Its collection includes the world's largest dinosaur skeleton, 25 million mammals, fish and insects, and birds, now extinct, collected during Captain Cook's voyages, and the institution once rated alongside its counterparts in London and Paris in terms of global scientific importance. It was formally opened by the last Imperial Kaiser, Wilhelm II, in 1889 and was designed to put German natural science firmly on the map.
However in 1945, an Allied air raid reduced the east wing of the turn-of-the-century building in Berlin's Invalidenstrasse to a blackened ruin. During the Cold War, the museum was deprived of cash as it was located in the communist-run sector of Berlin, firmly ensconced behind the city's infamous Wall. "The museum was left badly neglected," Mr Kunkel said. "Almost nothing was done to it for over six decades."

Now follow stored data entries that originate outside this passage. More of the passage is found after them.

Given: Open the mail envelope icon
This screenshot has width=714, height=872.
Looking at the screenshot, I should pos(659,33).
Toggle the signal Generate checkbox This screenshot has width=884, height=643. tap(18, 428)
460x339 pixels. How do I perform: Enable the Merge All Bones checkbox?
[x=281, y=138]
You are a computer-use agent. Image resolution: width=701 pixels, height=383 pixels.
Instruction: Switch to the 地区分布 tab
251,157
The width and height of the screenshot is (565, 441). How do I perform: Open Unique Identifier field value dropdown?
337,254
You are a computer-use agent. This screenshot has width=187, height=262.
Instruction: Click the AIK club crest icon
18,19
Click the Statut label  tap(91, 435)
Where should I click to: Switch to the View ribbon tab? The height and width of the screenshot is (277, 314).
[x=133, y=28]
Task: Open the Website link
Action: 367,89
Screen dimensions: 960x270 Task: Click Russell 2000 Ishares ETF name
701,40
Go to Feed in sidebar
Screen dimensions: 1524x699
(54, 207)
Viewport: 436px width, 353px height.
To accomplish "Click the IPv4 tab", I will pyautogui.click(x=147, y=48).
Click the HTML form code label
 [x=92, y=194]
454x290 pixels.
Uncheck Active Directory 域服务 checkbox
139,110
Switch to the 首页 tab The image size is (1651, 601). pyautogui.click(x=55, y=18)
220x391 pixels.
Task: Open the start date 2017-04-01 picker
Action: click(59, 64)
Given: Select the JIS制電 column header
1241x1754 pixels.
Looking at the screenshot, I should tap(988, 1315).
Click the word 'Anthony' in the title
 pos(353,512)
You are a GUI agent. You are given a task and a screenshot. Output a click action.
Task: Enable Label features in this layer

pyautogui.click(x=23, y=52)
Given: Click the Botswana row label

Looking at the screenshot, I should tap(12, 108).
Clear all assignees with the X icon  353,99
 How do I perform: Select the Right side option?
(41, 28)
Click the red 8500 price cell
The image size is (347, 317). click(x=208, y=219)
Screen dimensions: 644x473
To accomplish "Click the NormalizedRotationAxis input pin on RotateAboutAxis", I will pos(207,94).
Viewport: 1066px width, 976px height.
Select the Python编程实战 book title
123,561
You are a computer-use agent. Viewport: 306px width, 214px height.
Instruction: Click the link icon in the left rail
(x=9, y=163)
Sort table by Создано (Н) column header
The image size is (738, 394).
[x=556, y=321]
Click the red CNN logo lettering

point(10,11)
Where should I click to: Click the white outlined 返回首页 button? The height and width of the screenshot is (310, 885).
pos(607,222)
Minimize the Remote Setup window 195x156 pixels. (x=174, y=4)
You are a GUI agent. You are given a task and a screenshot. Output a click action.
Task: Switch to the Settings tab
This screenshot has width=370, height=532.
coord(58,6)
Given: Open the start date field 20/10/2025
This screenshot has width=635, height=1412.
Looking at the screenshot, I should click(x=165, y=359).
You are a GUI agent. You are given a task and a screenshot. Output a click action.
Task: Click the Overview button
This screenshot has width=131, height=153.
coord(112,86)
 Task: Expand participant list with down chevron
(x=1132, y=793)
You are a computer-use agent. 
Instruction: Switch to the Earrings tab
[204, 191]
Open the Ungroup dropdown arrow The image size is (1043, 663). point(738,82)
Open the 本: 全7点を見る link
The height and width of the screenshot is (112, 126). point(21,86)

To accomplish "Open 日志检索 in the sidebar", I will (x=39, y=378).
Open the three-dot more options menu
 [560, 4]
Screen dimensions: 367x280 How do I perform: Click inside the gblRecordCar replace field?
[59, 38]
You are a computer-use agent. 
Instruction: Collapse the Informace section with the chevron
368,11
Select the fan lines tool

As little as eight years ago, trees were growing out of sections of the bomb-damaged building. Its priceless collections of stuffed birds and mammals were so badly affected by the lack of a modern climate-control system that the skin and feathers were drying up, splitting and falling off the exhibits. "It is not nice for the visitors," complained the museum's director at the time.
Chronic underfunding meant that staff were unable to open, let alone catalogue, the museum's 250 tons of prehistoric skeletal specimens that were brought back to Berlin from the largest single dinosaur excavation on record, which took place in 1913 in German East Africa. In winter, museum researchers had to wear thick coats if they wanted to examine specimens. Heating was banned because it meant the alcohol containing the reptiles would evaporate too quickly.
The museum's plight prompted natural history professors from Britain, the United States, France, Switzerland and Denmark to publicise an appeal in 2002 for the equivalent of an initial £6.4m to help to rescue the building.
They pointed out its collections were "part of a national and international cultural heritage" and concluded that the museum was "dangerously underfunded". However, the suggestion that the Berlin museum should bid for sponsorship – as its London counterpart did for its popular Darwin Centre – was not taken up. Instead, the museum became mired in bureaucratic wrangling between Germany's federal government and the then government of the bankrupt capital, Berlin, which faced £31bn worth of debts.
Yet salvation arrived last year, when the museum was finally classified as one of the country's acclaimed Leibniz scientific research institutes, funded jointly by regional and central government.
The new money has allowed the purchase of sonar-type equipment which enables researchers to examine the contents of hundreds of bamboo crates packed with dinosaur bones that have remained unopened since they were brought by ship nearly a century ago.
Specimens such as a finely penned 16th-century specimen log book and a sea-foam-coloured antique cabinet full of rare corals have been restored. And items with a darker history, such as a doe-eyed panda that Hermann Göring, the Nazi air chief, ordered stuffed for Berlin's 1935 "hunting exhibition", are also on display. Even the remains of a stuffed Vasa parrot called Jacob – the favourite pet of Alexander von Humboldt, the founder of modern geography – are there.